Tuesday, August 3, 2010

You can never go home

While conducting the Lost Reunion Tour this past weekend, I had a chance to go back past my childhood home. The is the only home I knew since I was born until 19 years old. I played in the leaves in the fall, collected the unripe green walnuts and placed them in the street waiting for some unsuspecting motorist to drive over them and crack them open, and played tackle football in the front yard while my mother always exhorted us kids to go "play in the field". (Of course, we never did as the field is also where my Father pastured his livestock and playing there would have exposed the ball carrier of not only losing yardage on the play, but, suffering the indignity of wearing the remnants of a freshly produced cowpie on your play clothes. Now, THAT would have gone over well with Mom when it came around to laundry day.) It's where we mowed lawn, learned to identify which weeds to pull in the flowerbeds, and watched huge spiders build their webs under the eaves. It was home.

Passing by this weekend, I didn't recognize the place. The yard had dry grasses and gangly weeds close to 3 feet tall in the front. A toppled TV antenna was laying on it's side on the rooftop. An old range and kid's pedal cart were strewn in front of the driveway. The windows had all of the shades drawn save for the one room where, as kids, we watched countless hours of TV on a black and white TV and never realized we were deprived because it wasn't color. There were 3 channels and one of them came in fuzzy because the station's transmitter was on a mountain that was blocked by some hills we lived near. The place was a dump.

It was the lone downer of my weekend. It still bothers me today. I realize I can't keep living 45 years in the past and I wouldn't trade all of my accomplishments today to go back to that time. I know I am welcome and can always go back and visit anytime I would like in my memories. It just gnaws a bit inside and I am not sure it will ever go away. Even if the place were turned around tomorrow and made pristine clean, I still would have a feeling of melancholy for once was. It's not the same. You can't go home.

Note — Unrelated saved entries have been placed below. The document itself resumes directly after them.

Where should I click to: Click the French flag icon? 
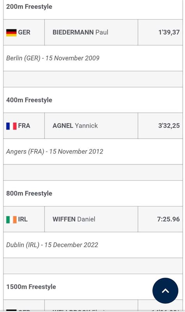(x=11, y=126)
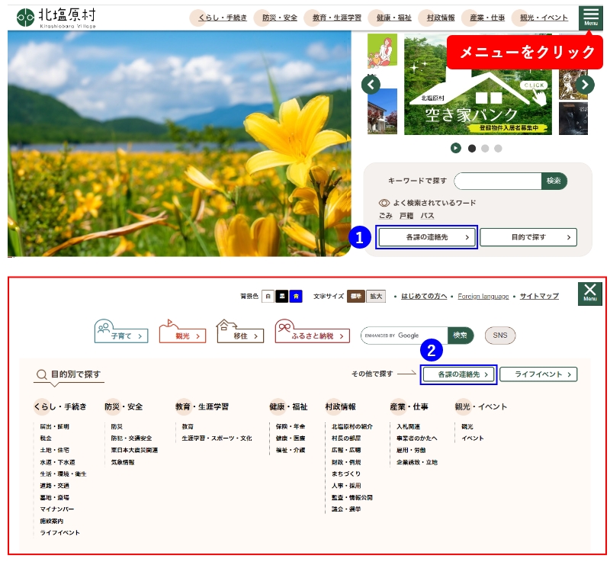This screenshot has width=610, height=562.
Task: Open the 村政情報 top navigation item
Action: [x=441, y=18]
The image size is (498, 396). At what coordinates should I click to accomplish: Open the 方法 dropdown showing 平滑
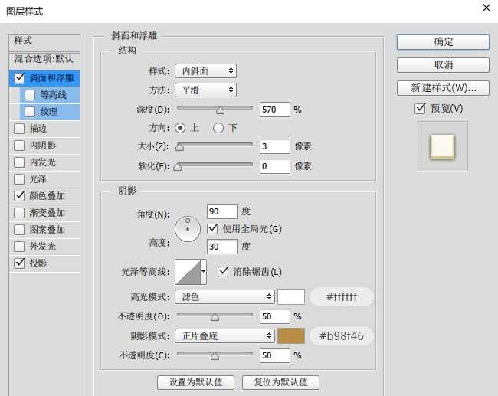(x=205, y=90)
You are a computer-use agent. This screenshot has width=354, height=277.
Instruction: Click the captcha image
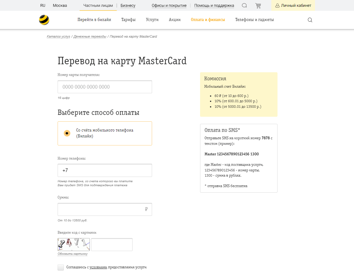[x=74, y=244]
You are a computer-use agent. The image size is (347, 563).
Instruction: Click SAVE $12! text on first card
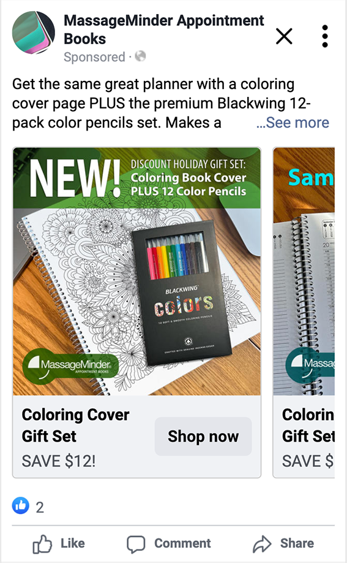click(59, 461)
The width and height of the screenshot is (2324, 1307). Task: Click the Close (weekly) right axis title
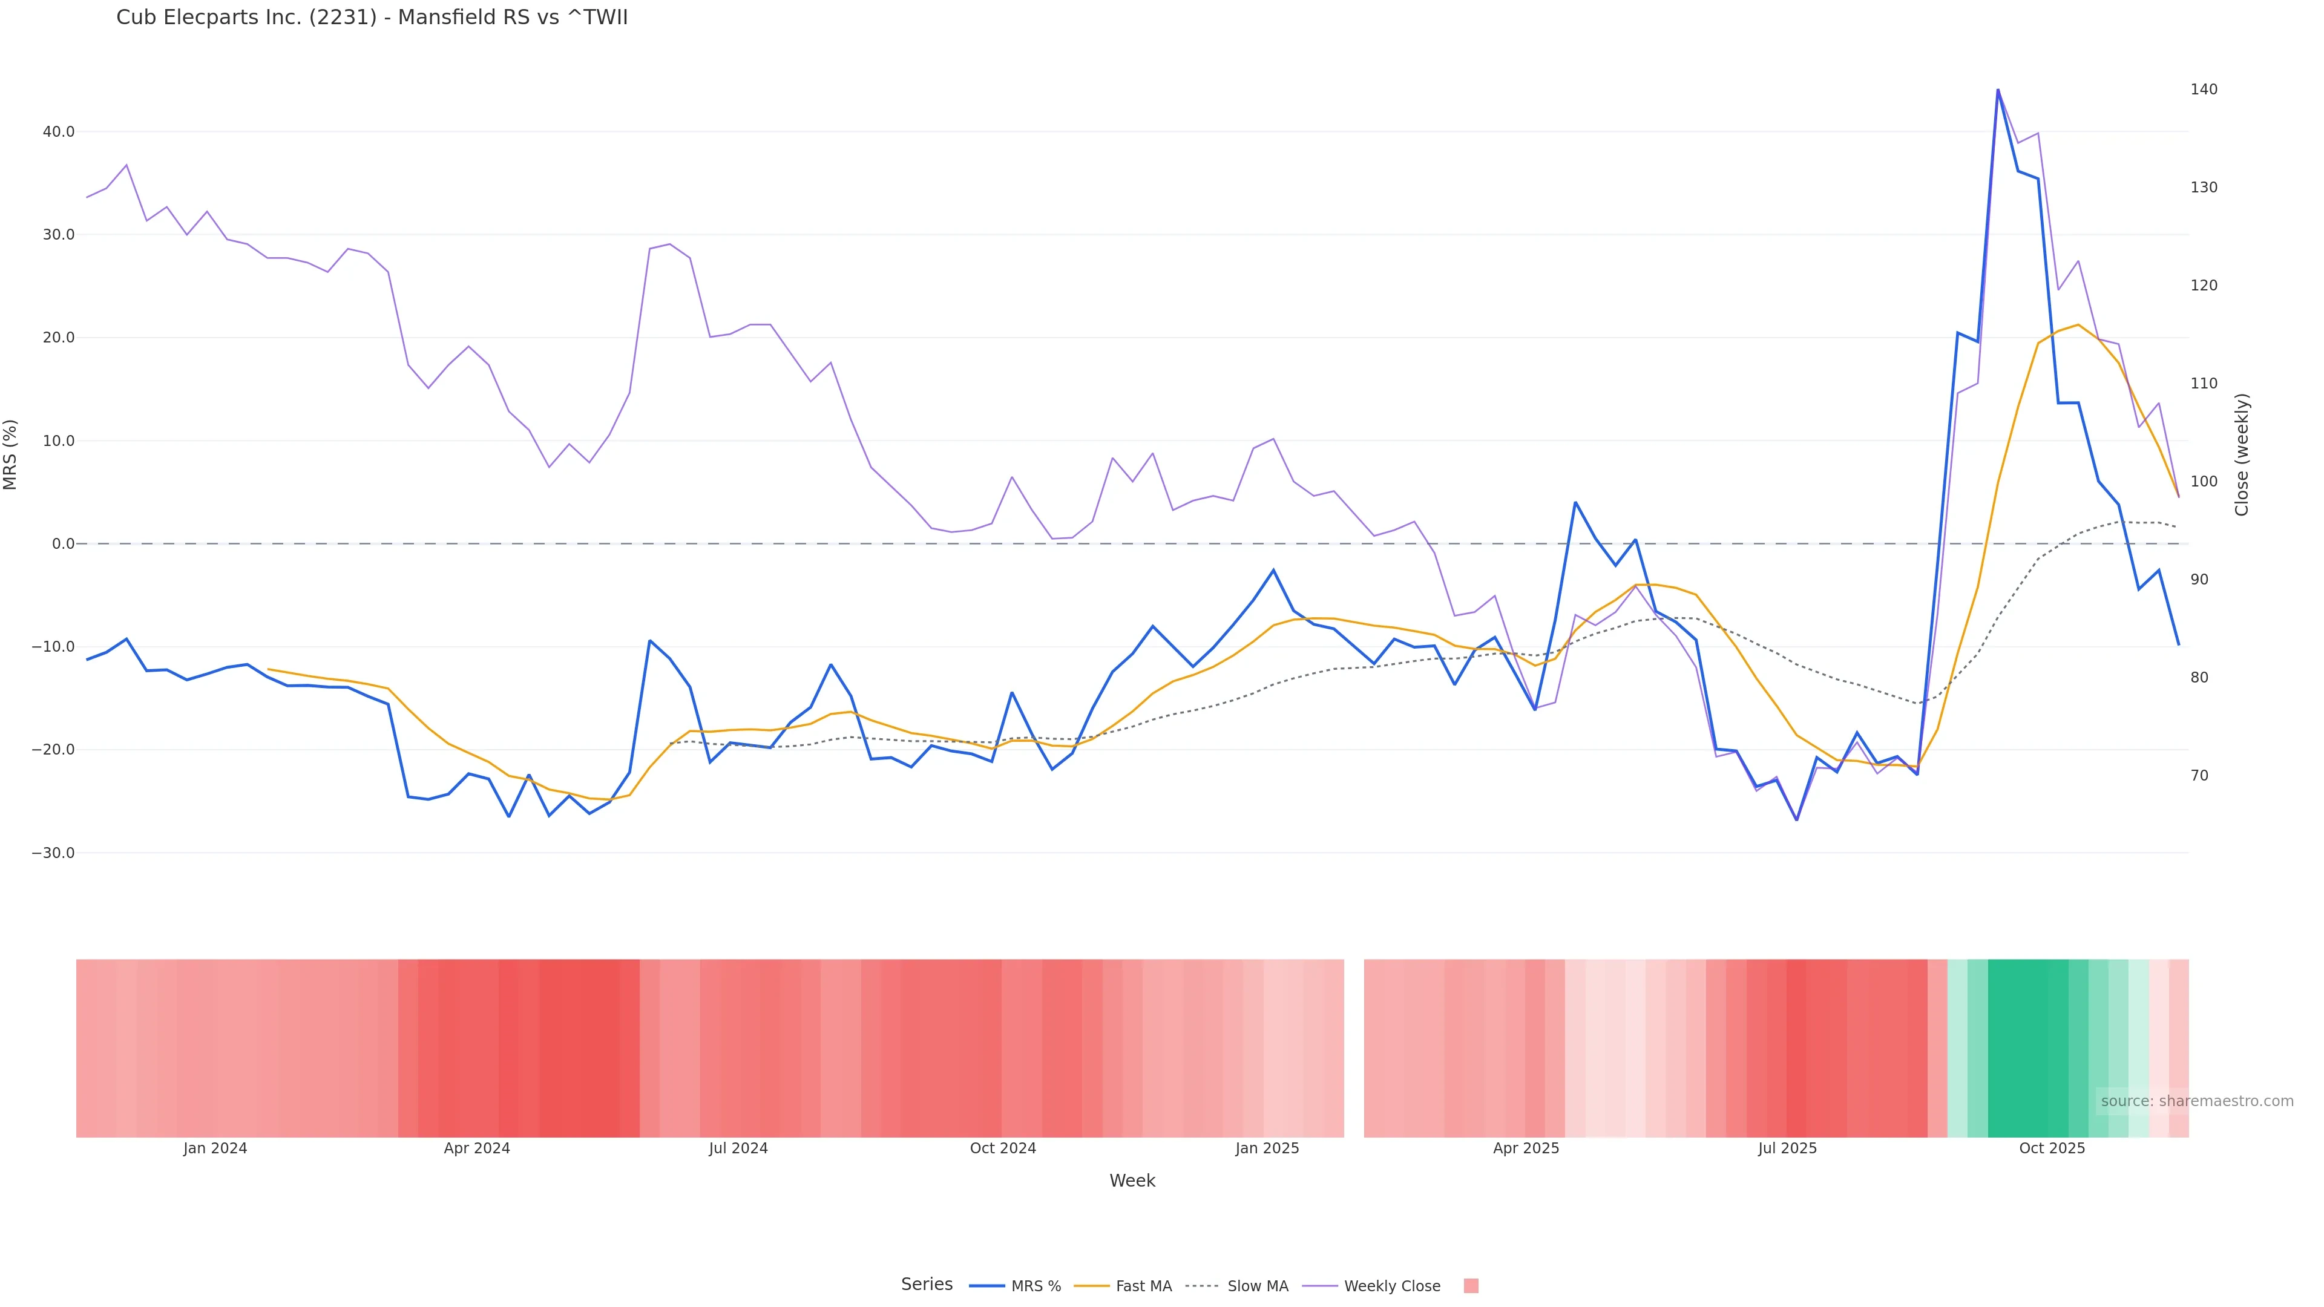pyautogui.click(x=2242, y=455)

  1. In other words, you can't be a child again, right? This post resonates with me, but for different reasons - I've lived all over the place and I know that none of those places would be the same if I came back... my childhood, as well as my home(s) are, in fact, lost forever... hmmm... you seem to have put me in a pensive mood. I appreciate that!

  2. Yes, the post is a bit of a downer however, I found alot of humor as well. Remember when Dave topped all the carrots as he was not listening when Dad was explaining the difference between weeds and vegetables. Changing pipes in the field caused one to step in the cowpie many a time. It was a great house and like the song says,"It's the house that built me."

  3. Well dang it, I wish I could say I have no idea what you are talking about however I get every word of this post. I lived in the same house until I married at 18. It was a glorious neighborhood/childhood right out of The Wonder Years.

    Ten years ago, I went back to show my oldest daughter where all those great family stories took place. When we pulled up to the house, she sat in shock at the sight of the place as I cried my eyes out. It was awful. You really can't go home but your heart can carry it for you.